Exercise
Answer these questions from the Muncie Girls text.
1. On which label did the band release its two studio albums?
2. Where did the band play its first gigs?
3. In what year did Luke Ellis join the band?

Page excerpt
.....

Background information
- Origin: Exeter, England
- Genres: Punk rock, indie rock
- Years active: 2010–2023
- Label: Specialist Subject Records
- Members: Lande Hekt; Dean McMullen; Luke Ellis;
- Past members: Sam De Wolf

= Muncie Girls =

UK musical group

Muncie Girls were a British punk rock band, formed in Exeter, South West England in 2010. Its longest serving lineup consisted of Lande Hekt (bass, rhythm guitar, vocals), Dean McMullen (lead guitar), and Luke Ellis (drums). The band released two studio albums, From Caplan to Belsize (2016) and Fixed Ideals (2018), on hometown label Specialist Subject Records and toured internationally.

==History==
Lande Hekt and Dean McMullen formed Muncie Girls in 2010 while attending Exeter College. They played their first gigs at the Cavern Club, their local rock venue, and became very involved in the underground DIY Punk scene. They were joined originally by drummer Sam De Wolf. The band put on their own shows, as well as fundraising events, and Hekt started a music workshop for women under the name 'School of Frock'. Ellis joined in 2012, solidifying the lineup.

.....

Data
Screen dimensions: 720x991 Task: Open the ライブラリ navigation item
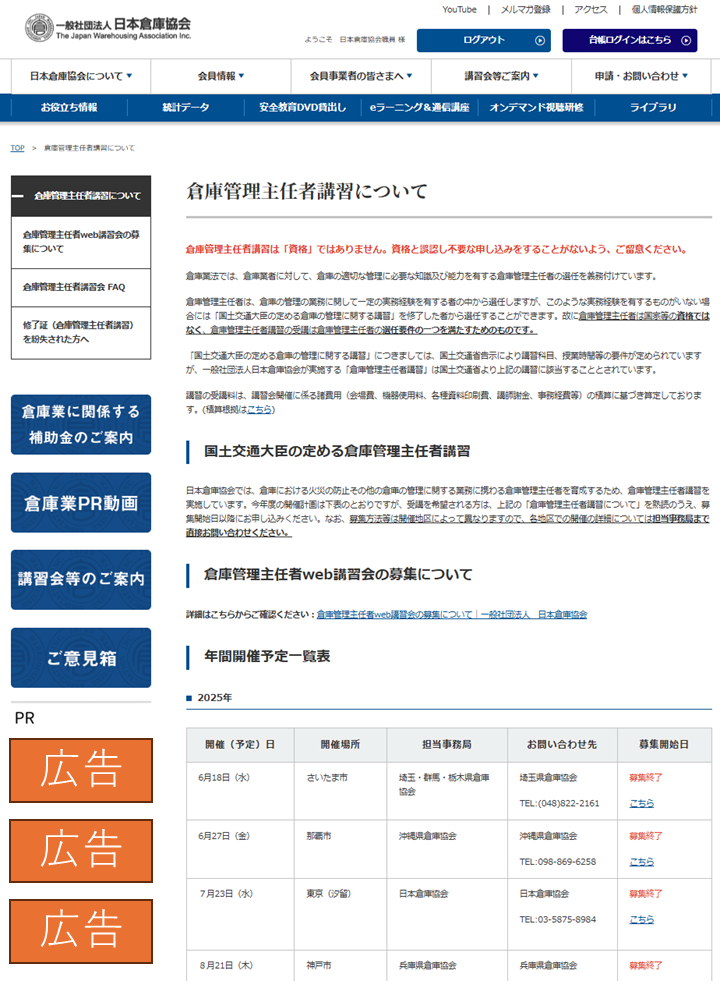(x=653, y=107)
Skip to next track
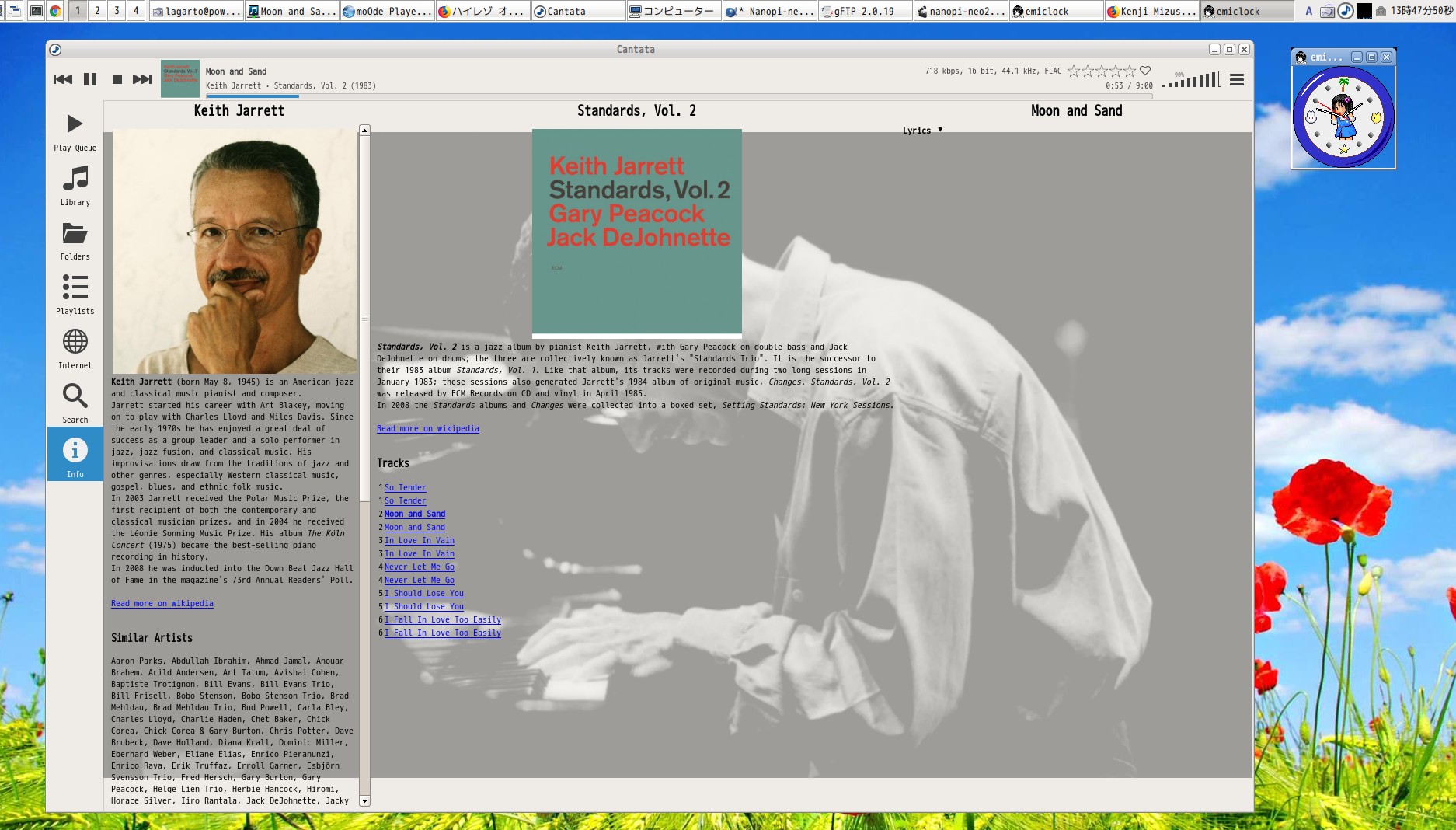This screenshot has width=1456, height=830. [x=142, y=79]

.....

Final result
1. Specialist Subject Records
2. The Cavern Club
3. 2012